I recently came across this blog post by a start-up that is developing an Artificial Intelligence that is being trained to read and write at the level of a specialized human analyst and produce briefings in human language based on a set of different information resources. It’s just one example of many different companies that are currently working on this challenge. The obvious clients are intelligence agencies, governments, or news agencies, but eventually this will enter all of our everyday work very soon.

I thoroughly believe that this is what knowledge management in large organizations will look like in 10-15 years from now. In my organization, we’re challenged daily to consolidate the key lessons and insights from all our country-level programmes and experiences, lest meaningfully combine them with information, trends and insights from the larger development sector. We complain that we’re overwhelmed by the information overload that social media, Yammer and knowledge networks impose on us, and retreat to focusing on a narrow set of information that confirms our biases, pretending we know what we need to know, when in fact we always only have a small piece of the puzzle. Artificial Intelligence promises to overcome this dilemma, as it will have immediate access to all information available, and can do the necessary analysis for us.

We might not be quite there yet to make this practical for organizations like UNDP, but we’re getting closer and closer. Last year we as UNDP KM team at HQ engaged with a well-known AI systems provider, and while both organizations were not quite ready yet to commit partnering on an AI system that can make sense of unstructured texts, trends, insights and lessons in the development sector, will have to get real about this soon if we as an organization want to be ready for what is to come. To quote the same article above: “With technology that can read and write, you have the flexibility to generate custom insights in any format or level of detail. If you’re a subject matter expert, Primer can tell you a detailed story that takes your knowledge into account. If you’re new to a subject, it can generate an introduction to get you up to speed quickly. If you have an interest in a particular angle on the story, or a geographic lens that you want to zoom in on, the insight can be customized for you. Imagine the possibilities if you had one thousand analysts working for you, all day, every single day. What questions would you ask, what kinds of briefings would you have them prepare?”

Now, technology can always only be one part of the solution. It is important to keep in mind Dave Snowden’s adage that if you have $1 to invest in KM, invest 99 cents in connecting your employees over shared opportunities and 1 cent on content. Connecting people has always been (and will always be) at the center of knowledge management, where we try to connect staff to those who have the skills, capacitating them to identify the right people, enable them to collaborate and research in real time and turn the result of that into actionable insights. It’s why other UN organizations have often looked to UNDP for KM advice, because it regularly chose to make strategic investments in connecting and fostering networking among its staff, being the first UN agency to pioneer email-based knowledge networks in 1999, the first to introduce organization-wide corporate social networking with its award-winning platform Teamworks in 2009, and continuing that trajectory with Yammer (among other things) today.

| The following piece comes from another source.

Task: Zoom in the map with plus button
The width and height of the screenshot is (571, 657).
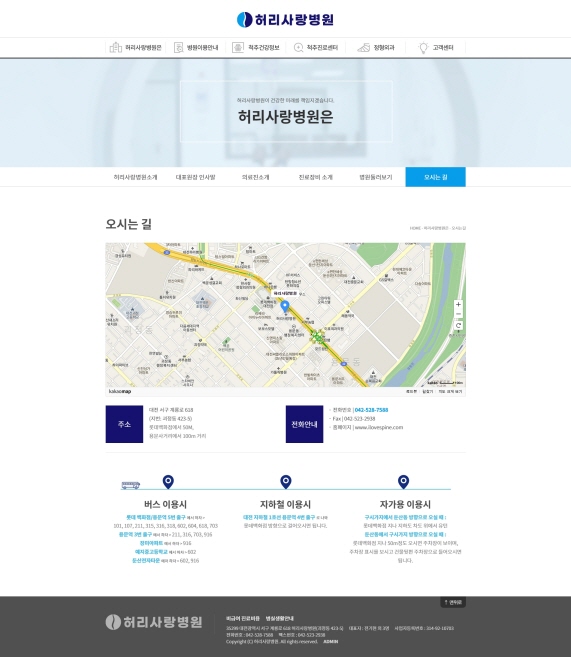Action: [x=458, y=305]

Connected people are the ‘operating system’ of any meaningful KM effort that allows real-time collaboration within a human context that can be turned into actionable insights.

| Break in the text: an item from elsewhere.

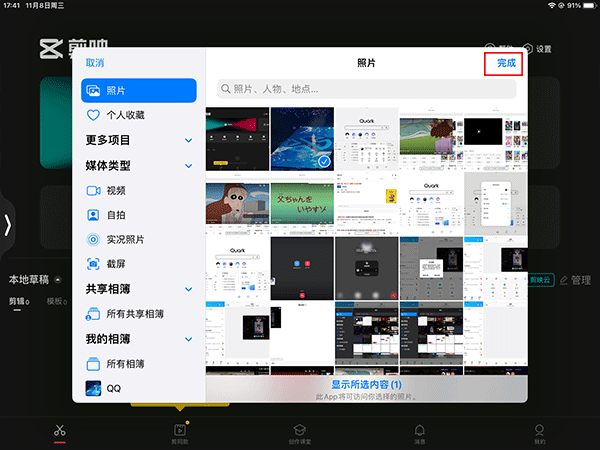Tap 取消 to cancel photo picker
The image size is (600, 450).
pos(95,63)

But what forefront thinkers in the AI space tell us about AI’s implication for governments is true for international organizations like UNDP as well: AI will relieve knowledge workers form drudgery tasks, split up our work into automated tasks (e.g. research, collation) and human tasks (value-based decision making, social interactions), and augment the capacities of knowledge workers by adding layers of real-time and predictive analysis that humans couldn’t do by themselves. Together with many of my KM colleagues who are much more skeptical about AI than I am, I also believe the focus will be on augmentation, not replacement. Nonetheless, all indications suggest that we are at the beginning of a revolution of how knowledge work looks like, and organizations like UNDP will be affected internally by both the benefits and risks. The only way to get ourselves ready for it, is by doing what the innovation community always does: Striving to get our feet wet early, and learn, learn, learn.